Kitten that is really hard for you. Demands like you have described are not so easy - all very well for people to say look after yourself, but you feel there is no way to do it and do the thing you need to do which it is demanded you do,, and then just exhausted by the frustration of trying to juggle. and there isn't any obvious solution.

Dh's mother has died and his father needs lots of care longdistance, emotional rather than physical and dh is suffering from that stress that comes from not knowing how much he can further he can stretch himself, and anger at others not helping, and grief of course. It comes and goes, at the moment things are alright. It has left him feeling utterly drained though, never knowing when he is going to be needed to do what is required.

I started knitting a blanket today. being me, it started very elaborate, 5 petal sections in three tones. And quickly reverted to a long long row of stitches. I seem to bore easily..Hmm

Nettleskeins · 18/10/2018 16:50

And I made some pancakes earlier for ds with blueberries and brought them to him in bed, lucky student that he is. He looked dazed and rather alarmed by the world of "home"...

Knittinganewme · 18/10/2018 17:33

TheThird that sounds very positive, having managed it once it might make it easier for him to do it again.

voilets · 18/10/2018 17:41

Soldier on kitten and get any support you need! DC leaving home cooincides with reaching a certain age too and path forward is not so clear it seems to me. We have to take stock!! Must console you that your DD is happy -great news! FlowersFlowersFlowers

Me , I just worry all the time and was worse when my first DC went.

voilets · 18/10/2018 17:53

Third so sorry to hear about your DS. When my DS was in year 1 , i did speak to support services to help put in place what was needed for my DS. Had to do so a few times. They have confidentiality but they do listen in my experience. Flowers

LoniceraJaponica · 18/10/2018 17:58

Sorry to hear about everyone's struggles. While I am sad that DD isn't at university yet she is making strides towards becoming more confident and more independent.

After her shift last night she went to Wetherspoons on her own and had a gin and lemonade and something to eat while waiting for me to come and collect her. I wouldn't have done that at her age!

I am hoping that when she starts at university she will find it less difficult and easier to adjust to being away from home.

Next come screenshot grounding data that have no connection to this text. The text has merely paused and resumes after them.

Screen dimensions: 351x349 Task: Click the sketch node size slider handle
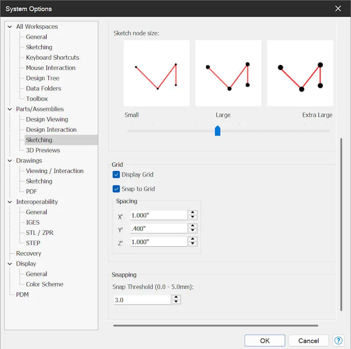(x=218, y=130)
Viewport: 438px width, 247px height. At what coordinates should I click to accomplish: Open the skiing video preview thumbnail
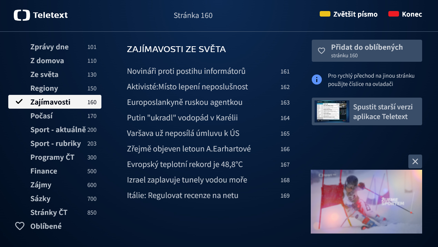click(366, 201)
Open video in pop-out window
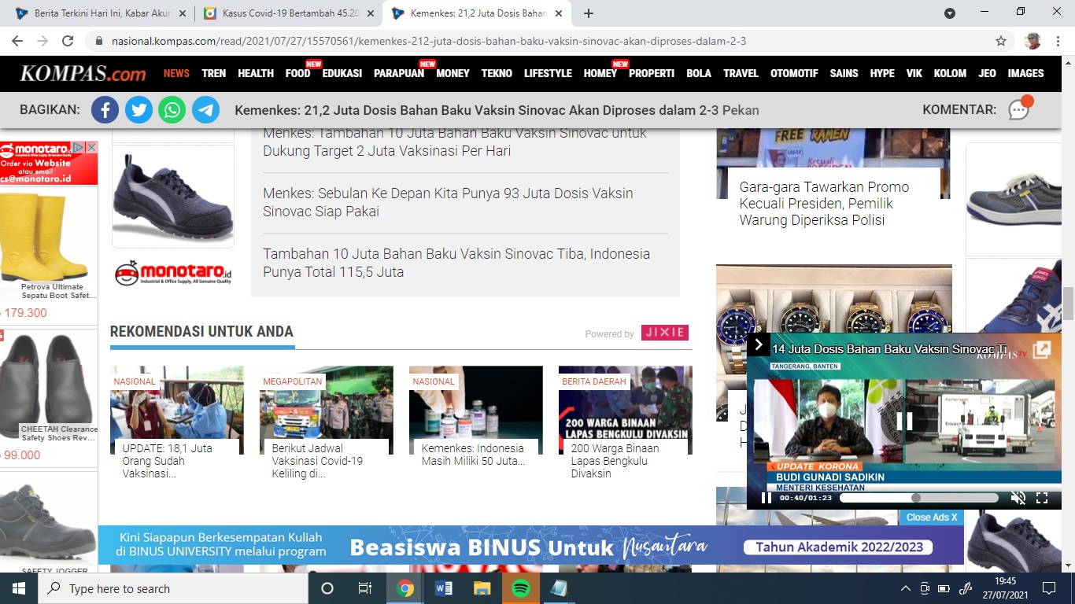Image resolution: width=1075 pixels, height=604 pixels. click(1041, 350)
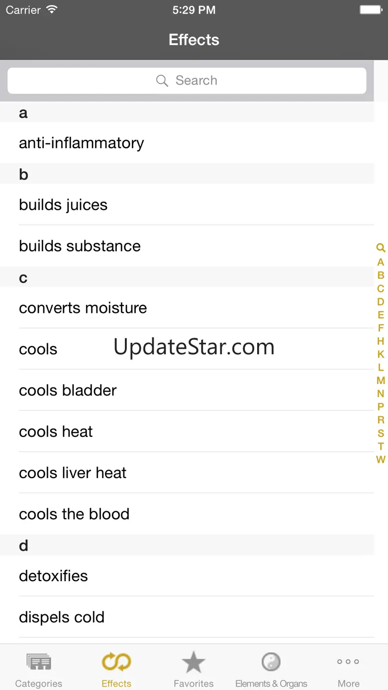Click the Search input field
Screen dimensions: 388x690
pyautogui.click(x=187, y=81)
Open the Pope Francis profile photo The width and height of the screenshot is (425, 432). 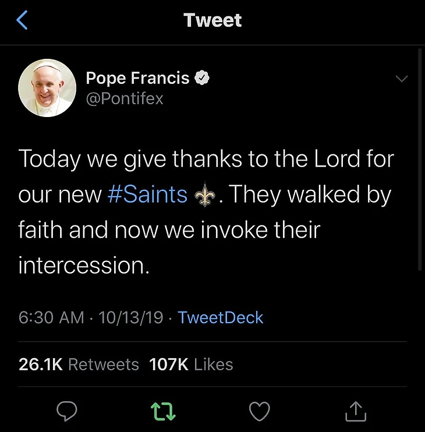(x=48, y=88)
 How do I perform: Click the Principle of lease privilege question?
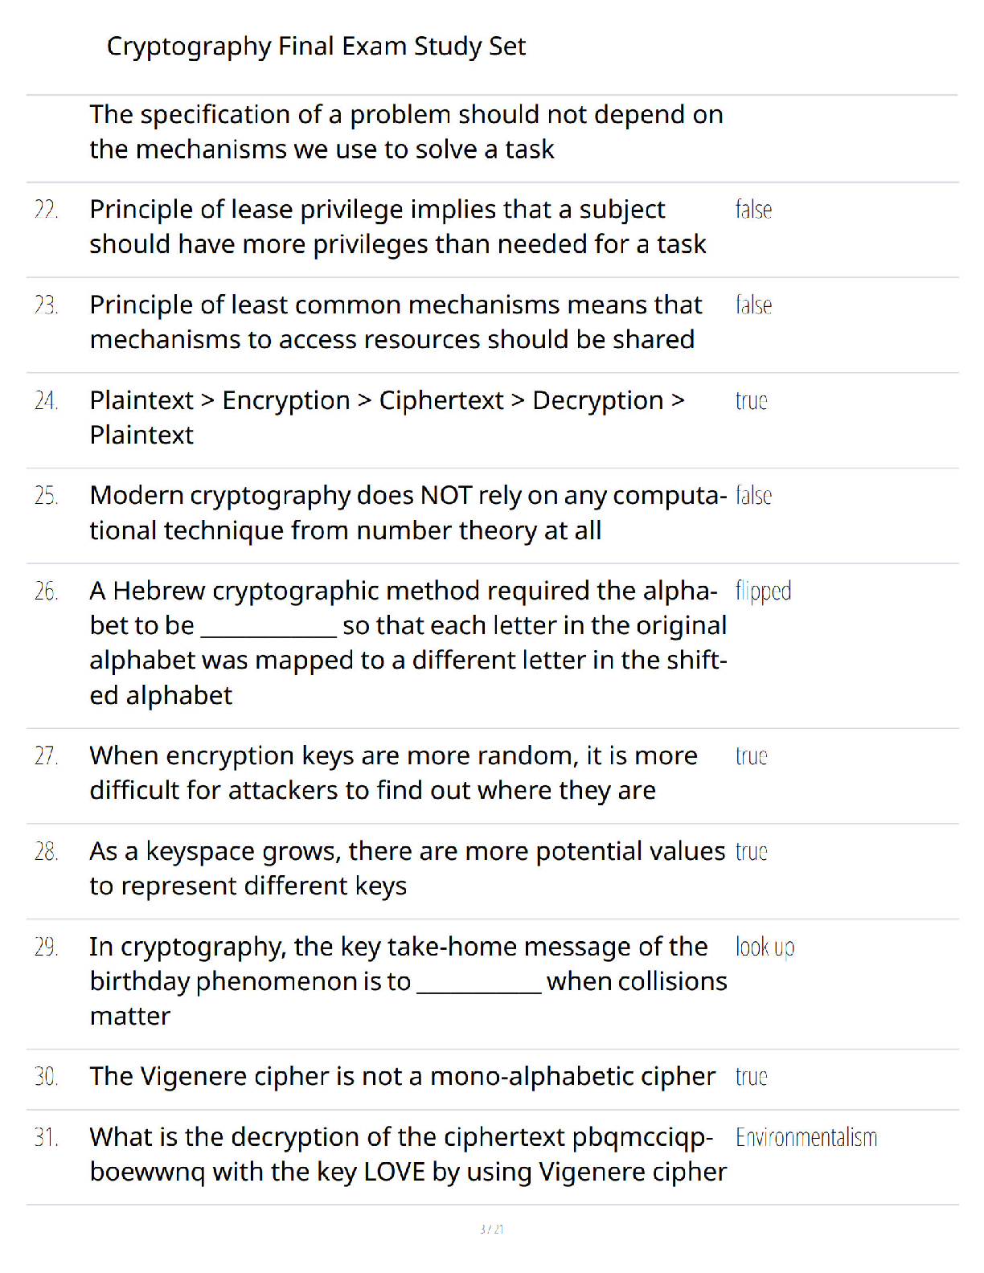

Unfortunately Nettleskeins the boyfriend's drinking is still continuing at freshers level and he is failing in one of his subjects and missing lectures and tutorials due to monster hangovers.

I understand that students like to have a good time and party, and why not, but I feel uncomfortable with the current culture of positively encouraging students (and young people) to binge drink until they are falling over. He must be drinking at least 60 units a week by now.